### Requirement
Reproduce, please, the line that holds "This screenshot has width=640, height=400." and all later lines through the end of the entries below, exactly; omit pictures.

Entries provided: Begin

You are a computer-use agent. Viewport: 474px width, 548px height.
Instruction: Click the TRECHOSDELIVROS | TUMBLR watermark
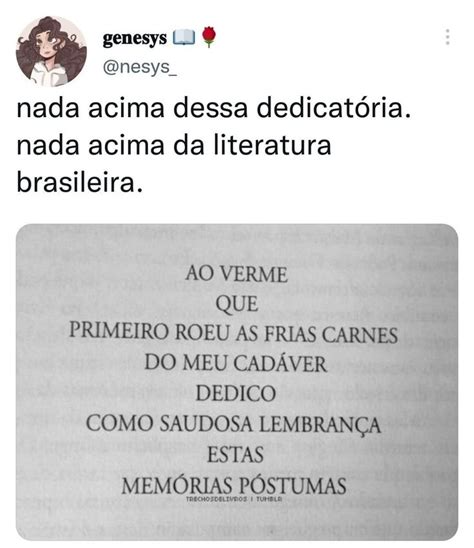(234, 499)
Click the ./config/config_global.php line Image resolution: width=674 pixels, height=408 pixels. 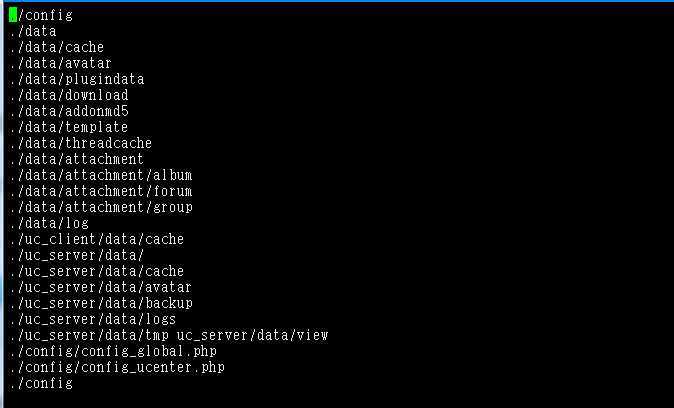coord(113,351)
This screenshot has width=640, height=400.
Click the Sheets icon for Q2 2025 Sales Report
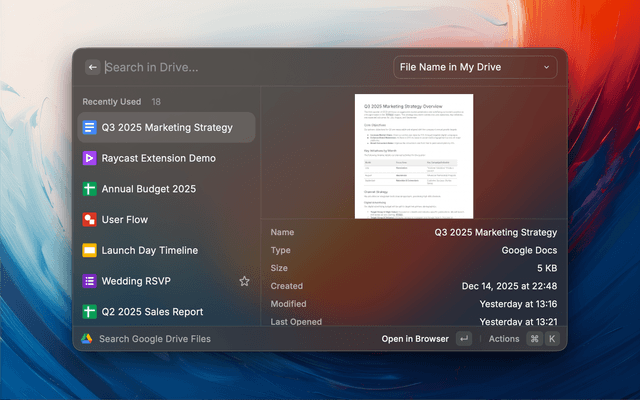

Entries provided: End

### Reply
This screenshot has width=640, height=400.
Click the Sheets icon for Q2 2025 Sales Report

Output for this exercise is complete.